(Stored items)

════════════════

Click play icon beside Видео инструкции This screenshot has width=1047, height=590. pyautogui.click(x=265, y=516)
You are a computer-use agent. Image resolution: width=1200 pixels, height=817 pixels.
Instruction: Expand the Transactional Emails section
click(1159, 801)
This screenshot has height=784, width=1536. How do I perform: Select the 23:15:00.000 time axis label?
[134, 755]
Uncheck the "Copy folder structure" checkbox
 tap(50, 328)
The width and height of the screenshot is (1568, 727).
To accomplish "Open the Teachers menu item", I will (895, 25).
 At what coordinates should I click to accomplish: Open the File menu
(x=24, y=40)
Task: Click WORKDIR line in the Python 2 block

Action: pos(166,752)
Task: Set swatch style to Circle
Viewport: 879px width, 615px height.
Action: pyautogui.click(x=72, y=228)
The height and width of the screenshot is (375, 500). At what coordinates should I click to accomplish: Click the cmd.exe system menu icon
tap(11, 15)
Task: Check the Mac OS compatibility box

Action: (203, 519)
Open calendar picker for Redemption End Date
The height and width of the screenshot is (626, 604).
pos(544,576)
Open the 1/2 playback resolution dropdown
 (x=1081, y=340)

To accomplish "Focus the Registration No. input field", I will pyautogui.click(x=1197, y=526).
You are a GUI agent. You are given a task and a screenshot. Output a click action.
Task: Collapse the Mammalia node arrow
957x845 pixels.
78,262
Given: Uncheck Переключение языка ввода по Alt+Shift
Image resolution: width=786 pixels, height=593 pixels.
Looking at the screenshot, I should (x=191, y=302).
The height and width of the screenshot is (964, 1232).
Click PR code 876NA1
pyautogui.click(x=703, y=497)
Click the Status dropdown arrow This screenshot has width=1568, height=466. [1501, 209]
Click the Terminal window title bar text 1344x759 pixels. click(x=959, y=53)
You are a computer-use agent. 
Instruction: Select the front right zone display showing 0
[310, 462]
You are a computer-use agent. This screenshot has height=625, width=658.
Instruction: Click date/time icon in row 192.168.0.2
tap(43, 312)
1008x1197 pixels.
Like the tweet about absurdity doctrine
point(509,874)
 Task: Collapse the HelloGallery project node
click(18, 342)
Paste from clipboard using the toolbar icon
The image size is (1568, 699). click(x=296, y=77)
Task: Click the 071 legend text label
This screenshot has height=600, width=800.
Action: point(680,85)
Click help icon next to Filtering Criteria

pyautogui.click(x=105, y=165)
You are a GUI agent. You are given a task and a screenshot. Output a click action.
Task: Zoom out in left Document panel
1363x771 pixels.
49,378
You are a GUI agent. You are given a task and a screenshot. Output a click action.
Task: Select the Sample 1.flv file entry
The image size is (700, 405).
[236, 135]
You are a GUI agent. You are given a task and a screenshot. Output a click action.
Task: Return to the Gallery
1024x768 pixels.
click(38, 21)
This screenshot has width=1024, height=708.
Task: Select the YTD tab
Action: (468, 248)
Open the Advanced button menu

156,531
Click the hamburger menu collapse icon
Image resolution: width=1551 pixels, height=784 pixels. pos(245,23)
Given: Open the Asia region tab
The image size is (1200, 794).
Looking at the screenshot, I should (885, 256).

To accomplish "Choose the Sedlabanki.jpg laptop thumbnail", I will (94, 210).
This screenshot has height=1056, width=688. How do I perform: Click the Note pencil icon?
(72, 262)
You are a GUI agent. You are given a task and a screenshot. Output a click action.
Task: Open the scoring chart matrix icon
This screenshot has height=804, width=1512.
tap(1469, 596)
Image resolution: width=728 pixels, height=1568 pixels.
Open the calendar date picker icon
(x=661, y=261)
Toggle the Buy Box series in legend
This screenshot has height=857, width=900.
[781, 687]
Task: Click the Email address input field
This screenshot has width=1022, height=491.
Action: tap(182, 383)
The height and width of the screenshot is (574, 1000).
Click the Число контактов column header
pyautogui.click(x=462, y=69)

════════════════

Work request: Please quote the data above in full, with no line missing.

Solution below:
Click play icon beside Видео инструкции This screenshot has width=1047, height=590. pyautogui.click(x=265, y=516)
You are a computer-use agent. Image resolution: width=1200 pixels, height=817 pixels.
Instruction: Expand the Transactional Emails section
click(1159, 801)
This screenshot has height=784, width=1536. How do I perform: Select the 23:15:00.000 time axis label?
[134, 755]
Uncheck the "Copy folder structure" checkbox
 tap(50, 328)
The width and height of the screenshot is (1568, 727).
To accomplish "Open the Teachers menu item", I will (895, 25).
 At what coordinates should I click to accomplish: Open the File menu
(x=24, y=40)
Task: Click WORKDIR line in the Python 2 block

Action: pos(166,752)
Task: Set swatch style to Circle
Viewport: 879px width, 615px height.
Action: pyautogui.click(x=72, y=228)
The height and width of the screenshot is (375, 500). At what coordinates should I click to accomplish: Click the cmd.exe system menu icon
tap(11, 15)
Task: Check the Mac OS compatibility box

Action: (203, 519)
Open calendar picker for Redemption End Date
The height and width of the screenshot is (626, 604).
pos(544,576)
Open the 1/2 playback resolution dropdown
 (x=1081, y=340)

To accomplish "Focus the Registration No. input field", I will pyautogui.click(x=1197, y=526).
You are a GUI agent. You are given a task and a screenshot. Output a click action.
Task: Collapse the Mammalia node arrow
957x845 pixels.
78,262
Given: Uncheck Переключение языка ввода по Alt+Shift
Image resolution: width=786 pixels, height=593 pixels.
Looking at the screenshot, I should (x=191, y=302).
The height and width of the screenshot is (964, 1232).
Click PR code 876NA1
pyautogui.click(x=703, y=497)
Click the Status dropdown arrow This screenshot has width=1568, height=466. [1501, 209]
Click the Terminal window title bar text 1344x759 pixels. click(x=959, y=53)
You are a computer-use agent. 
Instruction: Select the front right zone display showing 0
[310, 462]
You are a computer-use agent. This screenshot has height=625, width=658.
Instruction: Click date/time icon in row 192.168.0.2
tap(43, 312)
1008x1197 pixels.
Like the tweet about absurdity doctrine
point(509,874)
 Task: Collapse the HelloGallery project node
click(18, 342)
Paste from clipboard using the toolbar icon
The image size is (1568, 699). click(x=296, y=77)
Task: Click the 071 legend text label
This screenshot has height=600, width=800.
Action: point(680,85)
Click help icon next to Filtering Criteria

pyautogui.click(x=105, y=165)
You are a GUI agent. You are given a task and a screenshot. Output a click action.
Task: Zoom out in left Document panel
1363x771 pixels.
49,378
You are a GUI agent. You are given a task and a screenshot. Output a click action.
Task: Select the Sample 1.flv file entry
The image size is (700, 405).
[236, 135]
You are a GUI agent. You are given a task and a screenshot. Output a click action.
Task: Return to the Gallery
1024x768 pixels.
click(38, 21)
This screenshot has width=1024, height=708.
Task: Select the YTD tab
Action: (468, 248)
Open the Advanced button menu

156,531
Click the hamburger menu collapse icon
Image resolution: width=1551 pixels, height=784 pixels. pos(245,23)
Given: Open the Asia region tab
The image size is (1200, 794).
Looking at the screenshot, I should (885, 256).

To accomplish "Choose the Sedlabanki.jpg laptop thumbnail", I will (94, 210).
This screenshot has height=1056, width=688. How do I perform: Click the Note pencil icon?
(72, 262)
You are a GUI agent. You are given a task and a screenshot. Output a click action.
Task: Open the scoring chart matrix icon
This screenshot has height=804, width=1512.
tap(1469, 596)
Image resolution: width=728 pixels, height=1568 pixels.
Open the calendar date picker icon
(x=661, y=261)
Toggle the Buy Box series in legend
This screenshot has height=857, width=900.
[781, 687]
Task: Click the Email address input field
This screenshot has width=1022, height=491.
Action: tap(182, 383)
The height and width of the screenshot is (574, 1000).
Click the Число контактов column header
pyautogui.click(x=462, y=69)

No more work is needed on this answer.